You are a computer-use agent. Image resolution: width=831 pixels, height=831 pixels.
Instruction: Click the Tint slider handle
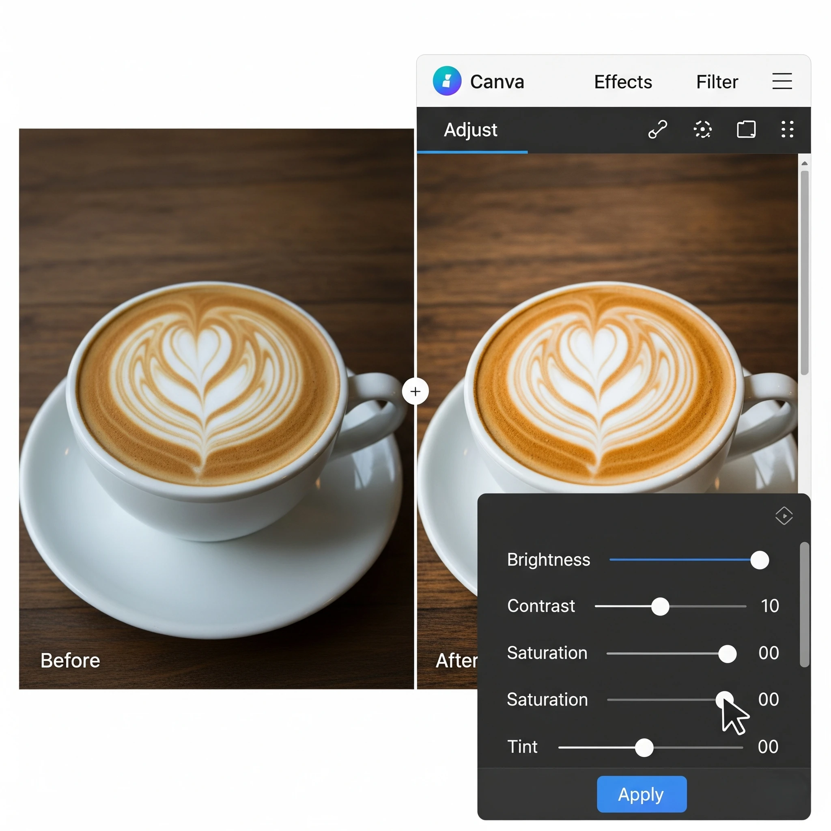[644, 748]
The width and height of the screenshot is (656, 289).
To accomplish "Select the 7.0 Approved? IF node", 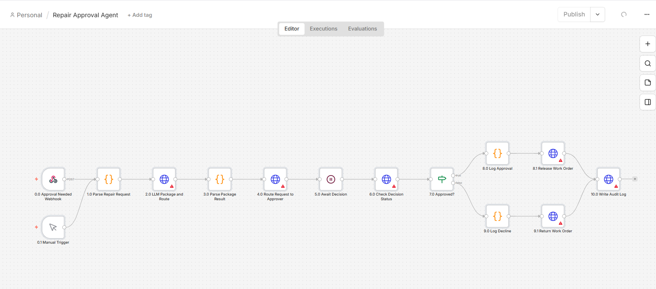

* Prompt *
Copy the rows word for word from the line containing "The width and" through the end of the rows, and leave the pictures out.

* Reply *
The width and height of the screenshot is (656, 289).
To accomplish "Select the 7.0 Approved? IF node", 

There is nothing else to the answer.